China's Pengcheng Cloud Brain III Smashes IO500 Record, Powered by Huawei Storage
There are benchmarks that increment, and then there are benchmarks that make you do a double-take. The Pengcheng Cloud Brain III — a supercomputing system built by Pengcheng Lab and powered by Huawei’s OceanStor A800 storage — just did the latter. It topped both the Full List and Research List of the IO500 benchmark, the global standard for storage performance in high-performance computing and AI workloads.
The numbers are hard to ignore. The system scored 603,334.58 points overall, with a bandwidth of 8,291.11 GiB/s and metadata performance of 43,903,983.64 kIOP/s. That’s a 2.8x improvement over the previous world record. Pengcheng Lab has now held the IO500 crown for twelve consecutive iterations.
The IO500 isn’t a simple read-and-write test. It runs a complex mixed-load model designed to push storage systems to their limits under extreme concurrency and large-cluster conditions. The Research List, in particular, requires coordinating hundreds of compute and storage nodes working in parallel to measure the theoretical peak performance of the hardware-software combination. Passing it means the system can sustain its speed under real-world pressure, not just in a controlled test environment.

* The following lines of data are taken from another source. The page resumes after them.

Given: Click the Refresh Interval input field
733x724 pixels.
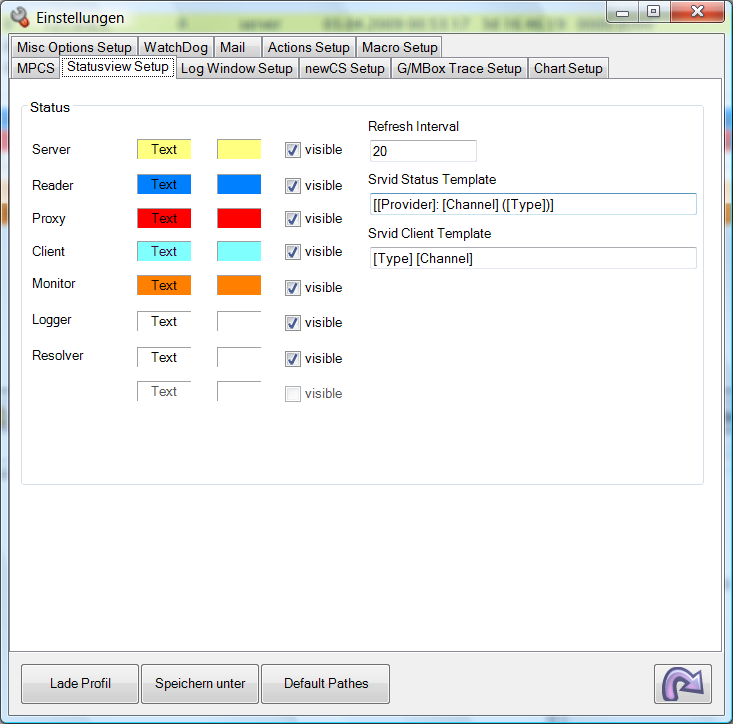Looking at the screenshot, I should click(422, 151).
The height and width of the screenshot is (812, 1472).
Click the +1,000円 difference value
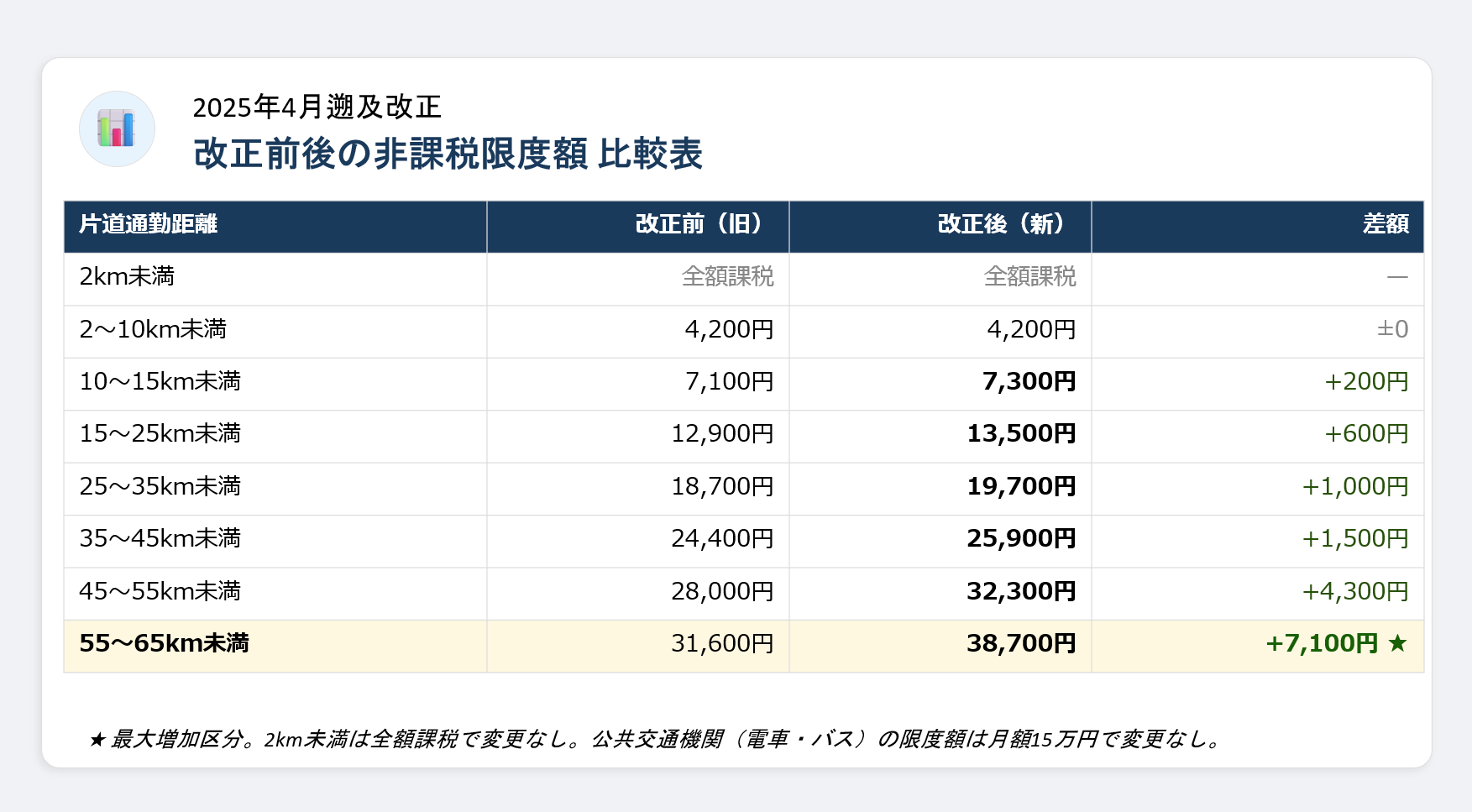(x=1354, y=487)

For this run, Huawei deployed the OceanStor A800 across 664 compute nodes, firing 79,680 parallel processes through 13 test scenarios covering a wide range of workloads. The results validated the storage system’s performance and stability at an unusually large scale.

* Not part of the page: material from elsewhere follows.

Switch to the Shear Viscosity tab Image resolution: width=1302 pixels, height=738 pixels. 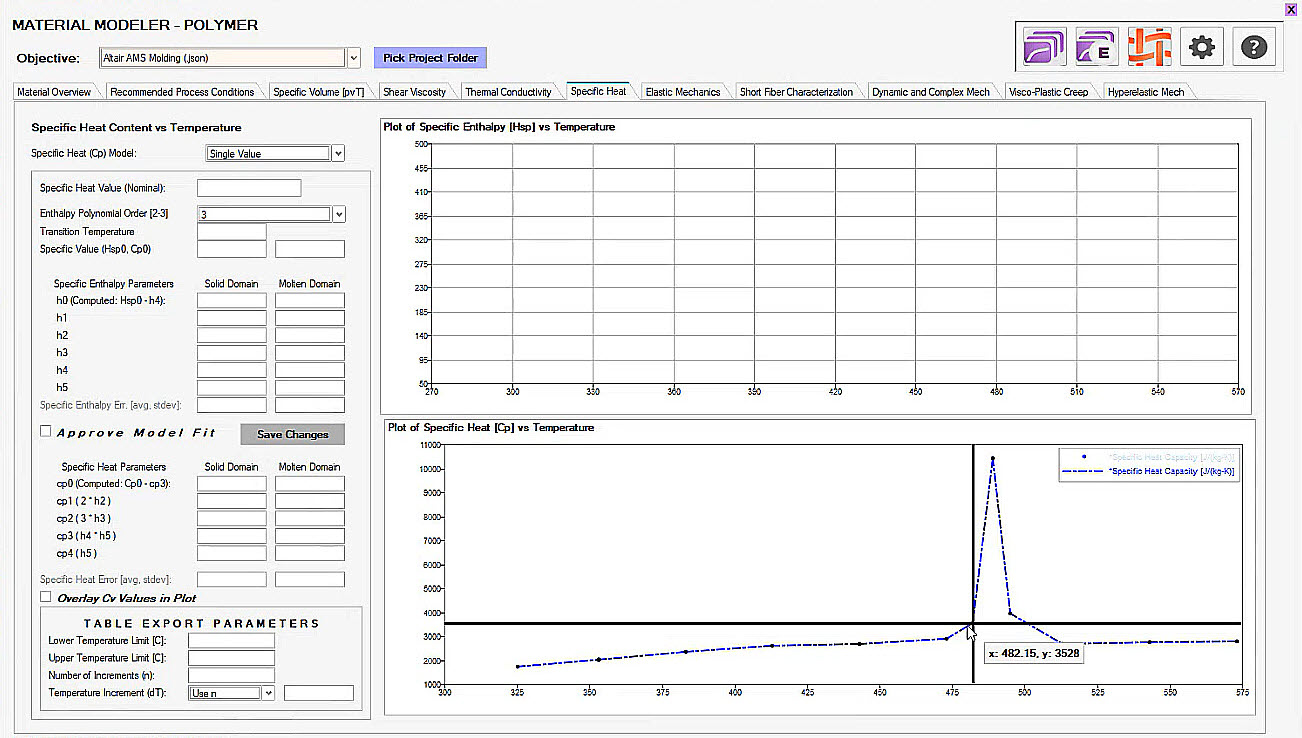pos(414,92)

Huawei credits three design pillars for the A800’s performance.
The first is architecture. A peer-to-peer interconnect and shared network cards eliminate the bottlenecks that typically choke large-scale connections, pushing single-node shared bandwidth higher. A data-control separation design lets the DPU talk directly to the SSD, bypassing the CPU’s semantic translation overhead — achieving 500 GB/s throughput per enclosure.
The second is multi-dimensional scaling. A horizontal-and-vertical hybrid expansion model, built on a disk-controller integrated architecture, allows a single cluster to support up to 512 controllers with aggregate bandwidth exceeding 100 TB/s and EB-level storage capacity. The system also accommodates DPUs and NPUs for accelerated data processing and vector search offload.
The third layer is smart algorithms. Dynamic directory sharding and striping-parallel technology spread metadata and data loads across the entire cluster, eliminating single points of contention. A DataTurbo high-performance file acceleration engine, paired with intelligent multi-level cache eviction, tackles the performance degradation that typically plagues metadata operations on massive numbers of small files.
Huawei also noted that the Cheeloo-1 system — built on the OceanStor Pacific distributed storage — remains at the top of the 10-Node Research List.